TV series have been having a mid-season break since at least the 1980s. Can’t find a cite (will keep looking), but I know that I read how it changed - networks used to run original episodes of series every week from September on until late Spring (usually May.) Then execs did some research and realized that no matter how popular a series, there was always a drop-off in the ratings in mid-December on until the end of January. (Everybody is going out to parties, or doing holiday stuff and not bothering to watch TV.) So there was no real reason to spend money producing new episodes when they could just rerun an old one and get the same ratings.
The mid-season cliff-hanger is a fairly new development. But that seems like a logical outcropping of increasingly serialized dramas. When your show is built around keeping people invested in “what’s going to happen NEXT??”, you certainly don’t want to give the audience any reason to think “Ehhh, maybe I’ll just quit with this show.” So from a production POV, it only makes sense to end things in the fall with a major WTF moment, so the audience will DEFINITELY want to see the fall-out.
It’s an attempt to rebrand something they’ve kind of done for a long, long time.
Traditionally, network seasons begin in fall. Network shows produce, at most, 24 episodes in a year (and usually fewer). There are 52 weeks in a year. That means 28+ weeks where there won’t be a new show. They want to have new episodes in November, February, and May for sweeps (because even though sweeps is mostly dead, they’re not entirely dead and sweeps does does still have some relevance toward advertising revenues).
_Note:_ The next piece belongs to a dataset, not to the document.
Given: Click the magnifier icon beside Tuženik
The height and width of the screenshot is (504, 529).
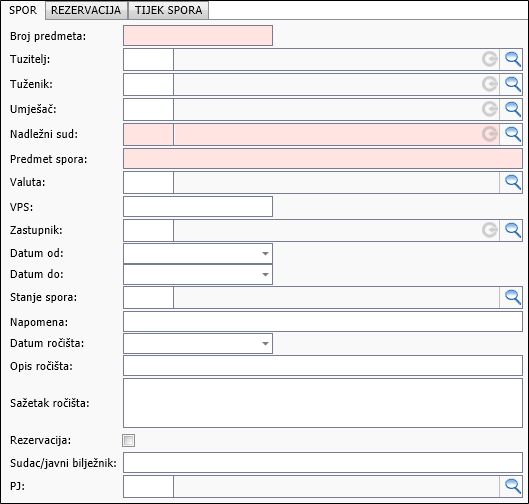Looking at the screenshot, I should click(512, 84).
What networks used to do is to air new episodes between September to late November/early December then go into reruns until late January-mid March and then go into reruns again and then air the final episodes of the season in April & May. There would be a final new episode of the year at around this time. It didn’t have a special name, but if you watched every week, you’d stop seeing new episodes post-Thanksgiving, pre-Christmas. 10+ years ago, people would watch reruns of their favorite show during its time slot. Today, between the heavy serialization of many shows, DVRs & time shifting, and streaming of new shows online, among other reasons, for the most part people don’t. If it’s a rerun, they change the channel, watch netflix, etc. So, instead of showing reruns, to make money in that time slot, the network needs to turn off the show and put something else on the air. They could do it without fanfare - or they could advertise the hell out of the last-new-show of the year and try to get every pair of eyes they possibly can (and consequently, every boost in advertising rates they possibly can) out of the “Mid-Season Finale” before moving the show from the schedule until mid-to-late January.
In the early days of television, successful shows might be ordered in blocks of 13, sometimes three in a year for a grand total of 39 weeks (with 13 weeks of summer reruns).
Judging from lists of episodes from popular series, it appears this changed as a result of rising production costs (and probably other factors as well) sometime in the mid-60s. For example:
Perry Mason fell from 39 episodes per season in 1957–58 to 30 by the end of its run in 1966.
Twilight Zone hovered around 36 between 1959 and 1964, except for its truncated 1963 season, when episodes (18 of them) were an hour long.
The Beverly Hillbillies fell from 36 episodes in 1962–63 to 24 by 1971.
Gilligan’s Island went from 36 in 1964–65 to 30 by 1967.
***Hogan’s Heroes *** went from 32 episodes in 1965–66 to 24 by 1971.
Green Acres went from 32 episodes in 1965–66 to 26 by 1971.
ST:TOS fell from 29 episodes in 1966–67 to 24 by 1969.
Mission: Impossible started out with 28 episodes in 1966–67 and fell to 22 by 1973.
Hawaii Five-O started out with 24 episodes in 1968–69 and finished its run with 19 in 1980.